Check every line below for the word "target" and copy the ones that have it.

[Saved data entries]

-- Opening Marker --

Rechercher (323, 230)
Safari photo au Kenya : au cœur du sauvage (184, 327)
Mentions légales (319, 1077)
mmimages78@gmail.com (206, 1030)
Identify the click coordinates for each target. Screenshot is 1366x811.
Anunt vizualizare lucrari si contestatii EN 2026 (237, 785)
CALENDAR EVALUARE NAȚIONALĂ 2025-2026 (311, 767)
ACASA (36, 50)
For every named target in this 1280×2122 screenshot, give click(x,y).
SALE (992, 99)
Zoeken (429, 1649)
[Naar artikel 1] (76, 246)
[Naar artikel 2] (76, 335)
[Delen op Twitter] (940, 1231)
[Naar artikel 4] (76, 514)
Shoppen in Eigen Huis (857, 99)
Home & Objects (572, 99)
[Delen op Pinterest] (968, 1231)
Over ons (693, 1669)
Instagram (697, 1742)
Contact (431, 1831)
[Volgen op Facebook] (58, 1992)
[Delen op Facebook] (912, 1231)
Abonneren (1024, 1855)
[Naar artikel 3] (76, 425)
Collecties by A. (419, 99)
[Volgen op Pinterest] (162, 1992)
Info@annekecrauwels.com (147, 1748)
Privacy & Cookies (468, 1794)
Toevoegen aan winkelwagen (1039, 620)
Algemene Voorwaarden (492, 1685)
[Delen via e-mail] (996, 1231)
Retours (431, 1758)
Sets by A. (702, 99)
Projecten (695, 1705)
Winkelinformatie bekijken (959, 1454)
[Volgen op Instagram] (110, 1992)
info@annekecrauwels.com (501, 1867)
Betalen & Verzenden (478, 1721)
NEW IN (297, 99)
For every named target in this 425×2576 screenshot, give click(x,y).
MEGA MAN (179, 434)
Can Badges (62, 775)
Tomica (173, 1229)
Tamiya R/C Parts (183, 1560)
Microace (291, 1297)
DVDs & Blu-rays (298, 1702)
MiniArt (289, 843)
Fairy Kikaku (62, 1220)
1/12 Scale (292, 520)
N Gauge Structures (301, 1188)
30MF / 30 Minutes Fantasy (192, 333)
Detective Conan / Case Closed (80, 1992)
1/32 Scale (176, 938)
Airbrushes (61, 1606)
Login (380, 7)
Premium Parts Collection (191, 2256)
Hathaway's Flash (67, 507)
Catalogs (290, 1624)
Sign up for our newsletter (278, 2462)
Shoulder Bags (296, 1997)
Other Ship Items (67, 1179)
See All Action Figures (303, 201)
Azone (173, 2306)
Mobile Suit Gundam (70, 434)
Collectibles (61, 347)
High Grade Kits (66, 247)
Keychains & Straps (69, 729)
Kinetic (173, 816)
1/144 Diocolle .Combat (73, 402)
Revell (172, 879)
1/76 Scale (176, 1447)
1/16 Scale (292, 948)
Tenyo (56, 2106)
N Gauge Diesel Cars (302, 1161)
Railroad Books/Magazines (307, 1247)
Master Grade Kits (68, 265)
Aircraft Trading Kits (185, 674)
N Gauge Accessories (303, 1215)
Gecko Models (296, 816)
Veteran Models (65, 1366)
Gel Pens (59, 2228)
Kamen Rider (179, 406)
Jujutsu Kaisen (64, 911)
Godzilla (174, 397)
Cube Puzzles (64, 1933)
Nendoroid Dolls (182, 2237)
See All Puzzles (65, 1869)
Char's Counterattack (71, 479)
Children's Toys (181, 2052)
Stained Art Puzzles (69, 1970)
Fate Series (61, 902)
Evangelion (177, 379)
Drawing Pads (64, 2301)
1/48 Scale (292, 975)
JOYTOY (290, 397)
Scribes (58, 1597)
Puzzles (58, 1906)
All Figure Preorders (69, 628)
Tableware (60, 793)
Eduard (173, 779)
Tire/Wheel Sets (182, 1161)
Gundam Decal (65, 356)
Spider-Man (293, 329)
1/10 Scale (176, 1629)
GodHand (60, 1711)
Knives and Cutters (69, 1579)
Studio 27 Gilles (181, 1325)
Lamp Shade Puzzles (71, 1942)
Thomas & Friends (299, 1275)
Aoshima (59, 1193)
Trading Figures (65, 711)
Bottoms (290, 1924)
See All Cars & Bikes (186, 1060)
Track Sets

-- Closing Marker --

§ OUTPUT
Identify the click coordinates for each target. Screenshot is 1366x811.
For every named target in this 1280×2122 screenshot, give click(x,y).
For every named target in this 425×2576 screenshot, give click(x,y).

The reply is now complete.